Rain, April, rain; the rose will soon be glad;
Spring will rejoice, a Spring I, too, have had;
A little while, till I no more be sad,
Rain, April, rain.

And then the spider sprang
Before we could breathe or speak,
And one great scream out-rang
As the terrible horny beak
Crunched into the Sad Man’s head,
And the terrible hairy claws
Clutched him around his middle;
And he opened his lantern-jaws,
And he gave one twist, one twiddle,
One kick, and his sorrow was dead.

And there, as he sucked his bleeding prey,
The spider leered at us—“You will do,
My sweet little dears, for another day;
But this is the sort I like; huh! huh!”

And there we stood, in frozen fear,
Whiter than death,
With bated breath;
And lo! as we thought of Peterkin,
Father and home and Peterkin,
Once more that music clear and thin,
Clear as a skylark’s mounting song,
But nearer now, more sweet, more strong,
Drew all our wandering thoughts along,
Until it seemed, a mystic sea
Of hidden delight and harmony
Began to ripple and rise all round
The prison where our hearts lay bound;
And from sweet heaven’s most rosy rim
There swelled a distant marching hymn
Which made the hideous Hermit pause
And listen with lank down-dropt jaws,
Till, with great bulging eyes of fear,
He sought the wicket again to peer
Along the tunnel, as like sweet rain
We heard the still approaching strain,
And, under it, the rhythmic beat
Of multitudinous marching feet.
Nearer, nearer, they rippled and rang,
And this was the marching song they sang:—

Song

A fairy band are we
In fairy-land:
Singing march we, hand in hand;
Singing, singing all day long:
(Some folk never heard a fairy-song!)

Singing, singing,
When the merry thrush is swinging
On a springing spray;
Or when the witch that lives in gloomy caves
And creeps by night among the graves
Calls a cloud across the day;
Cease we never our fairy song,
March we ever, along, along,
Down the dale, or up the hill,
Singing, singing still.

And suddenly the Hermit turned and ran with all his might
Through the back-door of his parlour as we thought of little Peterkin;
And the great grey roof was shattered by a shower of rosy light,
And the spider-house went floating, torn and tattered through the night
In a flight of prismy streamers, as a shout went up for Peterkin;
And lo, the glistening fairy-host stood there arrayed for fight,
In arms of rose and green and gold, to lead us on to Peterkin.

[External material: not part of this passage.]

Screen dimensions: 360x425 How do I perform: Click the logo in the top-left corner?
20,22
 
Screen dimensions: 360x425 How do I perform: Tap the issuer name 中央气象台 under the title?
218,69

And all around us, rippling like a pearl and opal sea,
The host of fairy faces winked a kindly hint of Peterkin;
And all around the rosy glade a laugh of fairy glee
Watched spider-streamers floating up from fragrant tree to tree
Till the moonlight caught the gossamers and, oh we wished for Peterkin!
Each rope became a rainbow; but it made us ache to see
Such a fairy forest-pomp without explaining it to Peterkin.

Then all the glittering crowd
With a courtly gesture bowed
Like a rosy jewelled cloud
Round a flame,
As the King of Fairy-land,
Very dignified and grand,
Stepped forward to demand
Whence we came.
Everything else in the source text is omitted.